Я скажу, как с размаха пощёчиной,

Взглядом вперясь и перстень срывая:

–Вместе с вами? – Ещё чего!

Сад под корень, могила сырая…


Обжигайтесь, жар-птицей оставлено

Оперение! Пляс, оперетта,

Водевиль, вдосталь стали от Сталина!

Крест могильный – на что опереться.


Я от вас – за семью печатями!

Дождь на лицах идёт.

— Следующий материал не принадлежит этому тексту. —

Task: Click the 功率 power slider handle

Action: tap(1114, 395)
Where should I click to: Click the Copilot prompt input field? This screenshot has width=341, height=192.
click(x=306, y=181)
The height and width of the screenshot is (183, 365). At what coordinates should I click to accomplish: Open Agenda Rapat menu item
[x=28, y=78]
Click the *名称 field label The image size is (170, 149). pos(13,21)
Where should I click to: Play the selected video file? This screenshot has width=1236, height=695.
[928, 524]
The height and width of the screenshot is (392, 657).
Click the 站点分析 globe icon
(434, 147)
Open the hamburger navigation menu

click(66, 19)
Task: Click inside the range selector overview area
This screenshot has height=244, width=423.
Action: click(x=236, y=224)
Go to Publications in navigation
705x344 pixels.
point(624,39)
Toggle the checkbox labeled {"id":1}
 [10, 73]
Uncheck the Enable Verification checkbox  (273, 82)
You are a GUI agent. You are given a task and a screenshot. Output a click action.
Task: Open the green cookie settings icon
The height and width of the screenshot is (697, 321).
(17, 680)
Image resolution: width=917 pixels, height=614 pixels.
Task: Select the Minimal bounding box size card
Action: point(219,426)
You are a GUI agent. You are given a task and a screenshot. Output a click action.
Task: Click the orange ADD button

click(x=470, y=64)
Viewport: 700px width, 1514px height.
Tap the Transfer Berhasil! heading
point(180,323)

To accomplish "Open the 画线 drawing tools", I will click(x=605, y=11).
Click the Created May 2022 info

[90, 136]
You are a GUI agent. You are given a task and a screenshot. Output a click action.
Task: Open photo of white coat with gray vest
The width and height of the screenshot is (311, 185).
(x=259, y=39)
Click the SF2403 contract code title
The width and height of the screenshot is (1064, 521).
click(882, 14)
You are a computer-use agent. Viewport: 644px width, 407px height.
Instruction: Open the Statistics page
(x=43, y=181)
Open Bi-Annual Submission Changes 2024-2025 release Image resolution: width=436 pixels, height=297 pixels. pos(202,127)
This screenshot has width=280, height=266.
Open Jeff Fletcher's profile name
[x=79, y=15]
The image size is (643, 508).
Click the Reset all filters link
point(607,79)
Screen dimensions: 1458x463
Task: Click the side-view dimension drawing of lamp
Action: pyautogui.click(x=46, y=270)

И тихо так…

Я от вас – за семью печалями!

Не вернувшаяся из тех атак,


На которых вповалку положена

Молодая свобода, с погонами!

Сердолик на ладони Волошина,

Милосердие вровень с погаными…


Может, пуговицей не оторванной,

Вниз на ниточке, следом за мною,

Жизнь повесилась, жизнь-валторна, но…

Расхлебененной дверью заною!


За готической мыслью, горячечной —

Не угнаться, в погоне за бытом.

Будто простынь из простенькой прачечной,

НоЧКа бледная… ЧОНы забыты?


Распинаетесь и распинаете

Неустанно и н е у м о л и м о.

Располощите и распознаете,

Проходя ослепительно мимо.


Тембр сказочника захмелевшего,

Тишь кромешная… Не спугните!

Тсс…Кикиморы обняли лешего,

Поотставшего к солнцу в зените…


О Мандельштаме (1)


Взгляд запрокинут в Рим, из рун изъят.

И топкая бездонность глаз – утопленница Майской ночи —

Анфас: из амфорных руин, из «ять»…

И зоркости, парящей в тишине, растоптанный комочек.


На тонком гребне вспенившихся губ:

Следы изведанных чудес и липкий хохот скомороха.

Небрежный тон действительности груб.

Легко становится, и вместе с тем, до слёз, до дрожи – плохо!


На выпуклых словах – слепая муть.

Спустились певчие с хоров, бредут впотьмах по вязкой пяди.

И рухнувший вглубь сердца сон вернуть

Не представляется желанным мне, простите, бога ради!


Кормилец нефов, нервов, куполов;

Длань арбалетчика в миг высвиста стрелы в нутро атаки.

Спит дворник, мебели для печки наколов…

Танцуют грозди спелых рук и ног – гарцует ритм сиртаки.


Прочищенной гортанью минарет

Бродяг на пир коленопреклонённый созывает, плача:

О том, что пусто небо, Рима нет,

О том как по ветру раздольные развеяны апачи!


Пасьянс разложен. Трефы. Бубна пик.

Червивой стала черва, сердцем перезревшим багровея…

Какой-то малый у дороги сник

И полоснула мысль, как бритва сквозь ухмылку брадобрея:


Никто к нам не вернётся, чернь кругом,

Сгорает ночь, объемлем мир , присядем на дорожку!

Степь ярко подожжённая врагом,

Жизнь лебединая – не навсегда и смерть – не понарошку.


О Мандельштаме (2)


Взгляд запрокинут в Рим, из глаз изъят.

На дне глазниц: триерный всплеск и звёздный пояс Ориона.

Бой сердца, словно вытрушен из лат, —

Царь Иудейский, на камнях, подле расшатанного трона.


На тонком гребне вспенившихся губ

Следы искромсанных чудес и липкий хохоток Петрушки.